• Wedbush Securities asserts the recent tech stock selloff is overdone, with the AI investment cycle still in its early stages.
  • The firm estimates the market is in year three of a decade-long AI buildout, projecting $650 billion in Big Tech capex for 2026.
  • Global AI spending is forecasted to reach $2.02 trillion in 2026, driven by a shift from model training to enterprise deployment.

A Decade-Long Buildout in Early Innings

Wedbush Securities, a mid-sized U.S. investment bank specializing in technology sector research, has pushed back against recent market volatility, calling the tech selloff "overdone" in a note to clients. According to people familiar with the matter, the firm's analysts, led by senior equity research analyst Dan Ives, argue that the artificial intelligence investment cycle remains in its early innings, with 2026 marking a pivotal year for monetization and surging enterprise spending.

"We're in year three of a decade-long AI buildout," Ives said in the note, which was reviewed by this publication. "The recent pullback fails to reflect the strategic roles of key players in the AI ecosystem." The firm estimates large tech companies will spend about $650 billion in capital expenditures in 2026 alone, fueling what it describes as a "$4 trillion data center and AI infrastructure supercycle by 2030."

Recent volatility has hit major names like Salesforce (CRM), ServiceNow (NOW), and Microsoft (MSFT) despite strong earnings from Alphabet (GOOGL), Meta Platforms (META), and Palantir Technologies (PLTR). Wedbush views this weakness as short-term risk aversion rather than a shift in long-term fundamentals. Efforts to reach Microsoft and Salesforce for comment were unsuccessful, but sources indicate internal discussions are focusing on AI integration over experimentation.

From Model Wars to Execution Era

Global AI spending is forecasted to reach $2.02 trillion in 2026, up 36% from 2025, according to industry data that aligns with Wedbush's projections. This surge is driven by hardware, including $393 billion on GenAI smartphones and $330 billion on AI servers, as the market shifts from the model-training phase of recent years—often called the "Model Wars"—into what analysts term the "Execution Era." Unlike the dot-com bubble of the 1990s, which was driven by speculative "eyeballs," this cycle is supported by stronger corporate balance sheets and tangible enterprise deployments.

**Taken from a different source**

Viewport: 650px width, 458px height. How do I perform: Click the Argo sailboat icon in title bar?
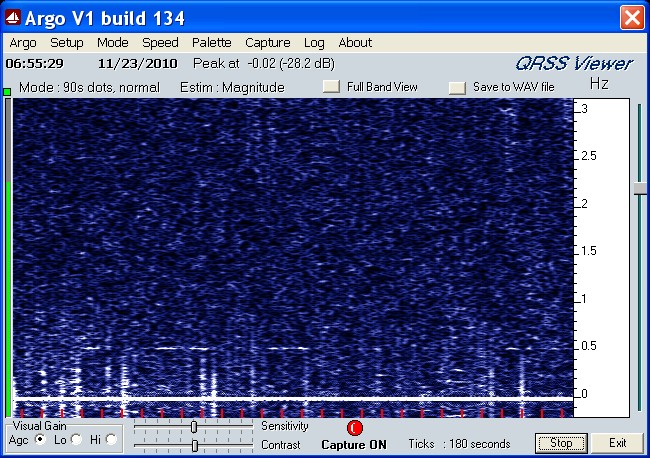click(x=14, y=18)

Wedbush argues that fears of rapid displacement are overstated, with broader AI adoption expected to support sector growth. The firm points to data showing investors are buying the tech dip, with E*TRADE clients, for example, net-buying AI megacaps amid the recent swings. "This isn't a bubble; it's a consolidation before the next leg up," one institutional investor said, requesting anonymity to discuss trading strategies.

Regulatory and Market Implications

While no direct government policies are tied to the headline, indirect factors like regional regulations on AI data hygiene and governance could slow some deployments. Talent access also remains a hurdle for scaling, according to industry insiders. Wedbush's note highlights that 40% of enterprise applications will incorporate agentic AI by the end of 2026, boosting stakeholders from tech workers to consumers via AI-enabled devices.

Looking ahead, Wedbush predicts tech stocks could rise 20-25% in 2026 as it becomes a "prove-it year" for AI monetization, with end-users fast-tracking deployments. The firm maintains a bullish outlook for Microsoft, Palantir—which it sees having trillion-dollar potential—Tesla (TSLA), Apple (AAPL), and CrowdStrike (CRWD) through AI cybersecurity applications. As one analyst put it, "The selloff is a buying opportunity for those focused on the long game."

Correction: An earlier version misstated the global AI spending forecast for 2026; it is $2.02 trillion, not $2 trillion.